LISTING
.....

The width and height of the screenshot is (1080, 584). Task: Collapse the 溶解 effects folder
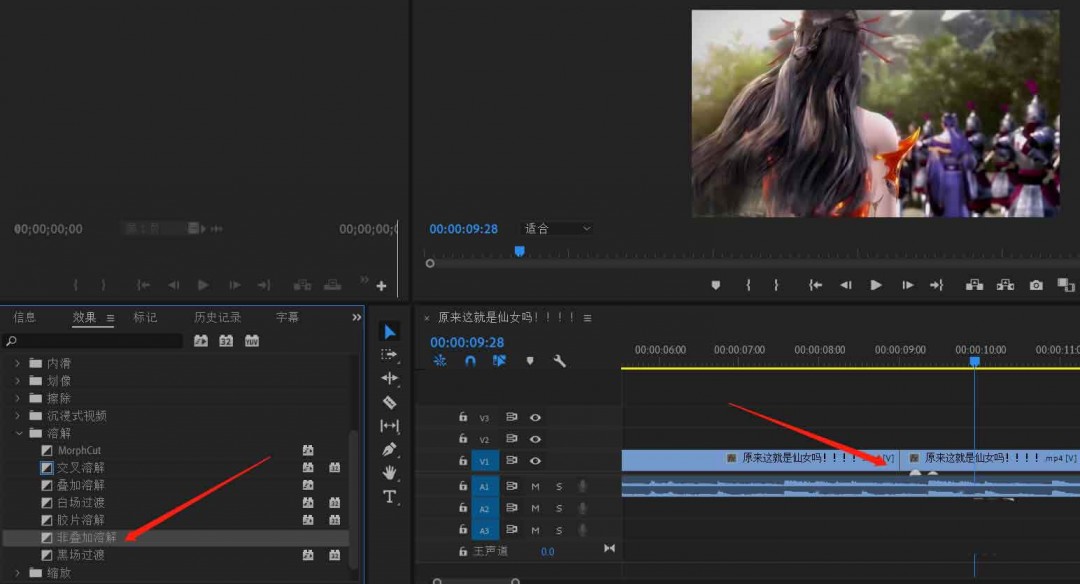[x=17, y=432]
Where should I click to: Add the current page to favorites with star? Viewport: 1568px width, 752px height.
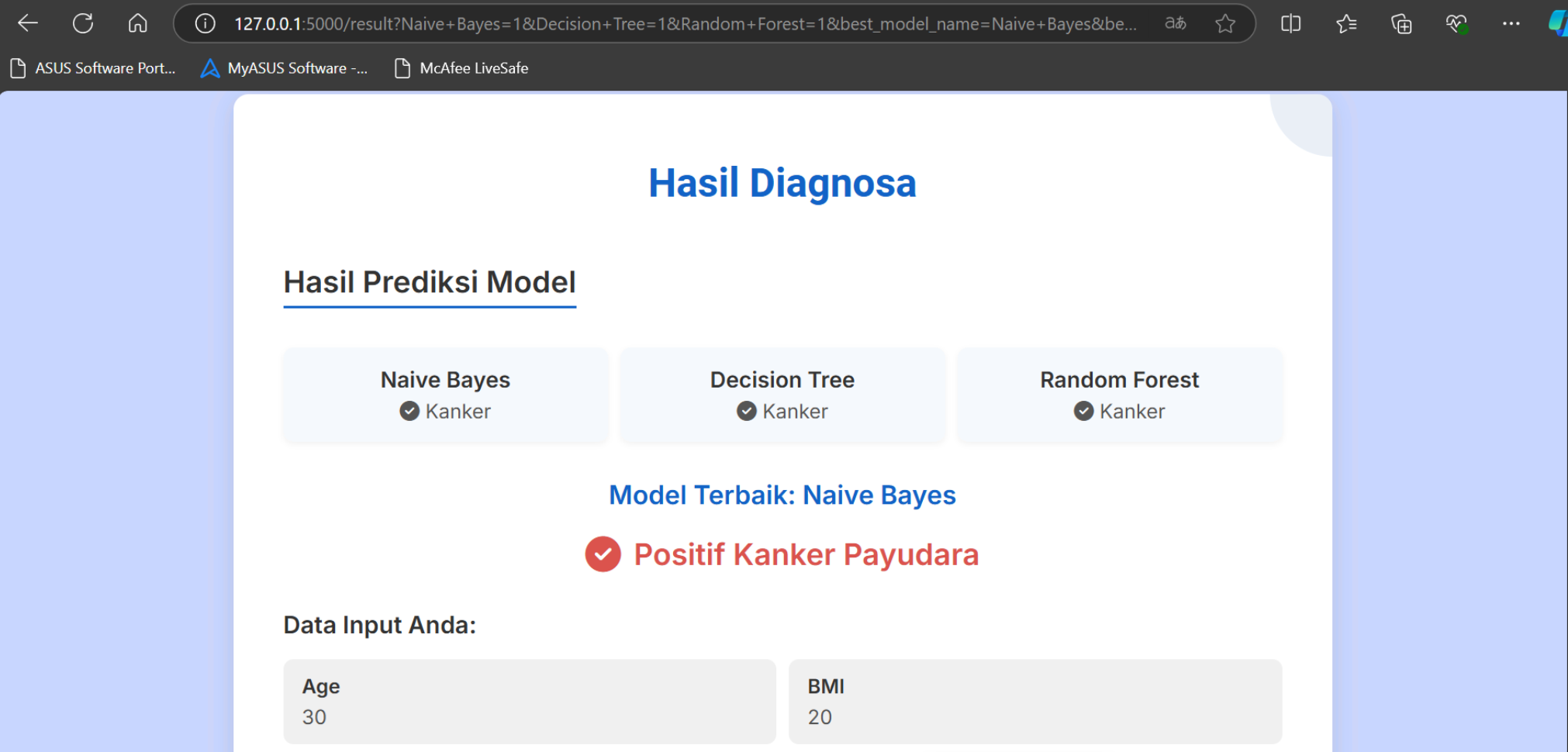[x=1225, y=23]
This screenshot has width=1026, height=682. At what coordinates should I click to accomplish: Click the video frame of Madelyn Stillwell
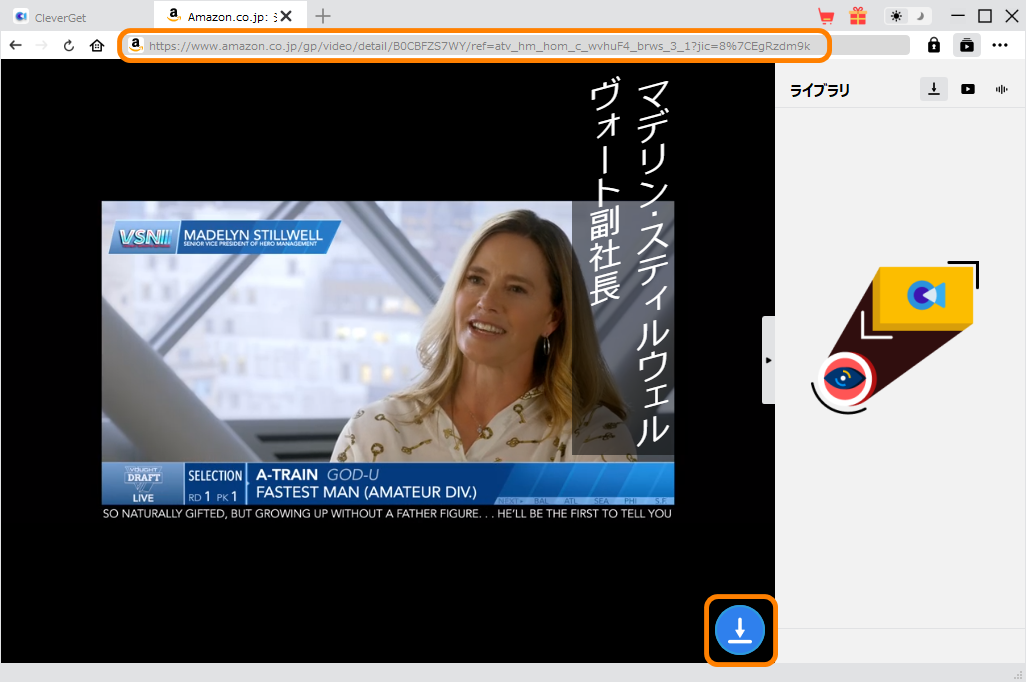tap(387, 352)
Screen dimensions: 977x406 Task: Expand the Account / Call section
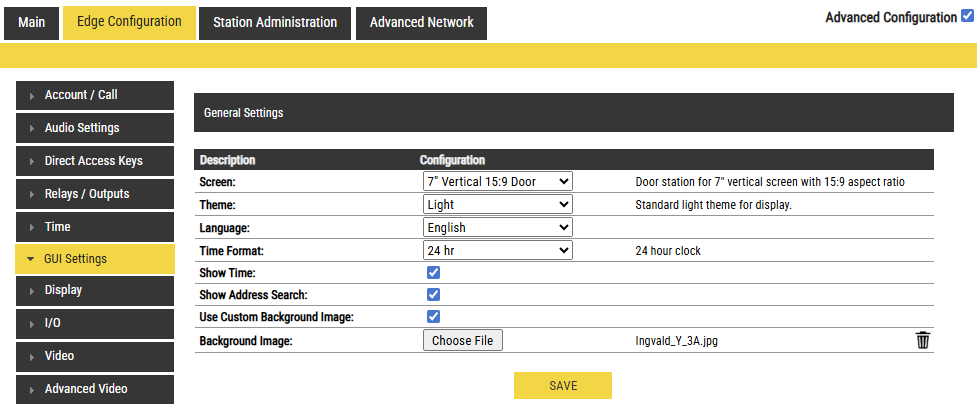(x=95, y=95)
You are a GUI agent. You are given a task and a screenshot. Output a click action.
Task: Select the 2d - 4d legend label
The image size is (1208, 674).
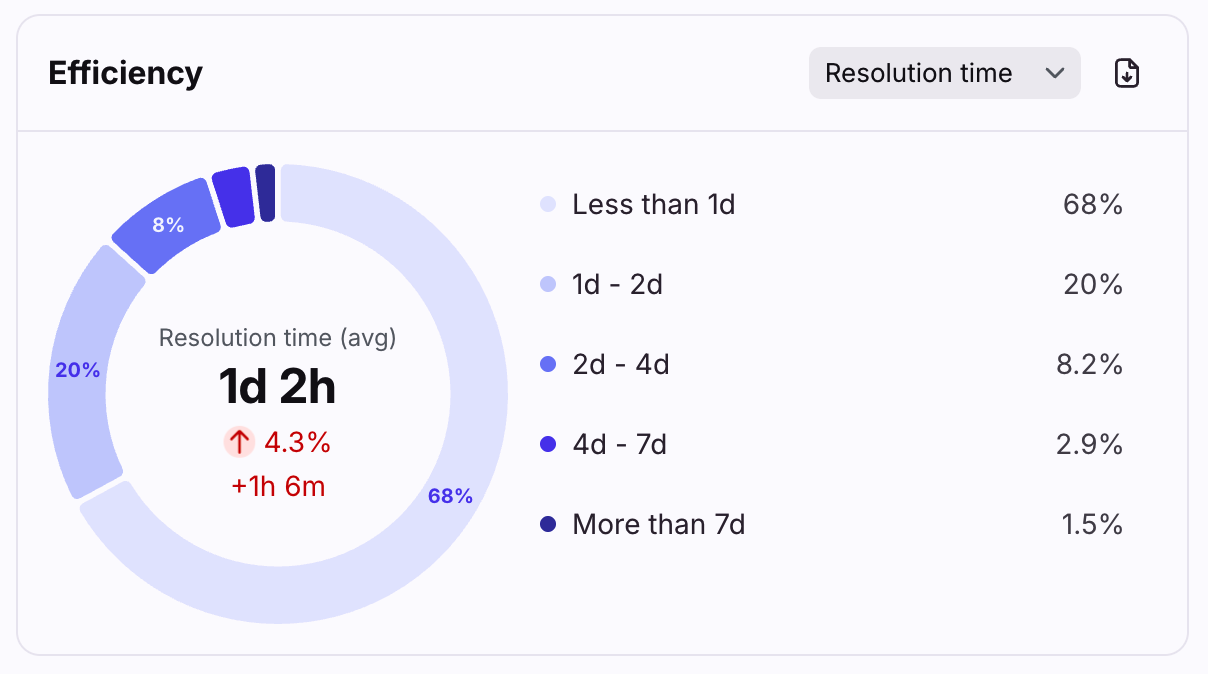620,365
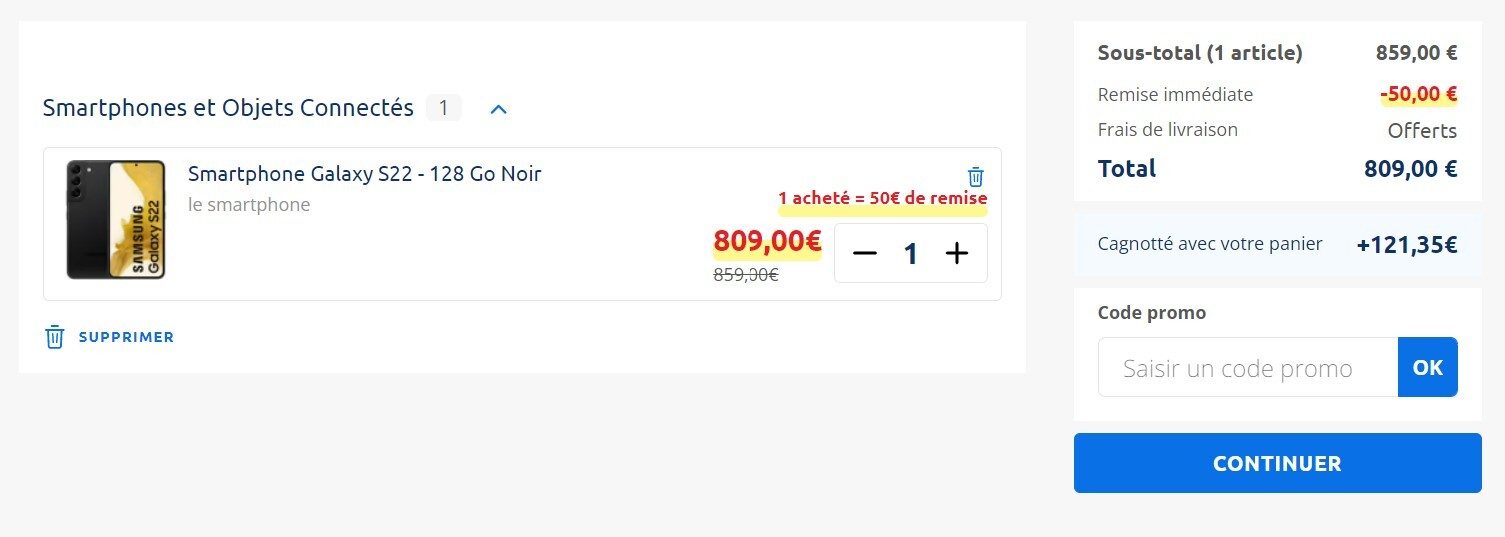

.....

TO DO
Return each line of the data above word for word, omitting the pictures.

RESULT FOR THIS EXERCISE
The width and height of the screenshot is (1080, 584). Task: Collapse the 溶解 effects folder
[x=17, y=432]
Where should I click to: Add the current page to favorites with star? Viewport: 1568px width, 752px height.
[x=1225, y=23]
This screenshot has width=1026, height=682. At what coordinates should I click to accomplish: Click the video frame of Madelyn Stillwell
tap(387, 352)
Screen dimensions: 977x406 Task: Expand the Account / Call section
(x=95, y=95)
You are a GUI agent. You are given a task and a screenshot. Output a click action.
Task: Select the 2d - 4d legend label
The image size is (1208, 674).
620,365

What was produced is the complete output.